Certe volte torno a casa e mi sembra che il tempo non sia più vivo. Mi sono attaccato a momenti ormai trascorsi da un pezzo, a ricordi che si squagliano di volta in volta, sicché sto perdendo la comunicazione con la realtà e risulto irritante. E allora mi dicono “ma ‘ndo vivi, sei te che sei sorpassato”. Ma che ne so… So' 'r passato, so' 'r presente, so' 'r futuro, e invece nun so' gnente…
Ormai anche la politica, la volontà, le passioni sportive, gli affetti mi sono rimasti appiccicati addosso sotto forma di cose avvenute, se sento parlare di quello che è successo ieri scuoto la testa.
Che ne so? La casta, la Carrà che canta ancora “A far l'amore comincia tu” (e ce vo' un bel coraggio se pensi che ormai avrà du’ secoli netti d'età), Gheddafi che, solo e sconfitto, riscuote giusto le simpatie di Chavez e le mie (ci pensi? Eppure l’aveva detto Elio che il Ghed “non è di grande compagnia / ma è il più simpatico che ci sia”; lo vedi alla fine che aveva ragione?), l’ultimo scudetto che manco so più chi l'ha vinto, la moda che fa tendenza, l'arrivo di trecento milioni di immigrati previsto per domani.
Tutte cose di cui ho sentito parlare oggi e di cui già in questo preciso momento non ricordo più nulla.
Vado nell’altra stanza, infilo una cassetta nei meandri del lettore perché il PC non funziona e accendo la baracca.
A un certo punto, come dice la Nannini, mi sorprendo: vedo l’attacco in bici di uno che non c’è più da sette anni e che dall’ultima volta che ha vinto ne sono passati dieci. Eppure mi metto a saltellare sul letto come un bambino, come se quello che sto vedendo avvenisse ora, adesso, come se stessero correndo una tappa del Tour questa sera.

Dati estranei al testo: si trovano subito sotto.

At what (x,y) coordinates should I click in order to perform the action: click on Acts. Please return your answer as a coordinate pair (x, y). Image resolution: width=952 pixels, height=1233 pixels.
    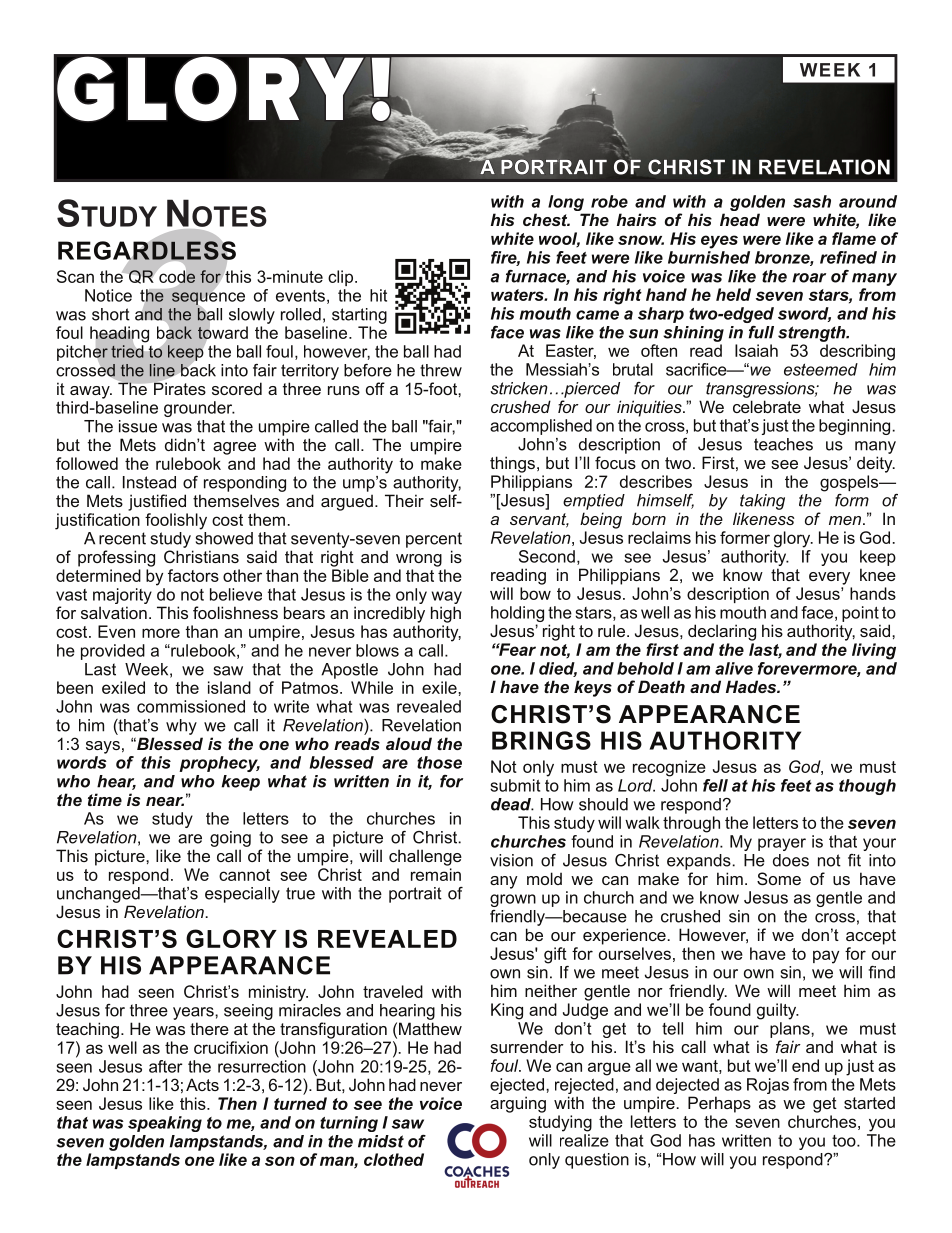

Per un attimo dimentico che il Tour quest’anno l’hanno già corso e mi ritrovo a domandarmi se non debbano ancora correrlo.
Intanto Pantani è a tutta ed è scattato sgranando il gruppo. Lo seguo fremendo come se la gara fosse in diretta. Alla fine la vincerà, quella tappa, anche se quel disgraziato di Armstrong, non contento di aver vinto il Tour per sette volte, al traguardo andrà pure a dire che quella vittoria gliel'aveva regalata. “Dai, Pantà, non je la fa' passà liscia” mi dico furibondo. E infatti il Pirata liscia non gliela fa passare, un paio di giorni dopo (ma è sempre adesso) lo stacca su un’altra salita e a quel punto potrei ritenermi soddisfatto. Ma c’è ancora una tappa di montagna da fare e mi viene quasi da piangere quando, dopo aver visto Marco scattare a 120 km dall'arrivo, lo vedo raggiunto quando ne mancano 60 e staccato alla fine. Però non mi tolgo dalla testa quel momento in cui ho esultato vedendolo andare all'attacco e mi son messo a fare il diavolo a quattro come già l’avevo fatto, dieci anni fa, quando tutto è risuccesso di nuovo.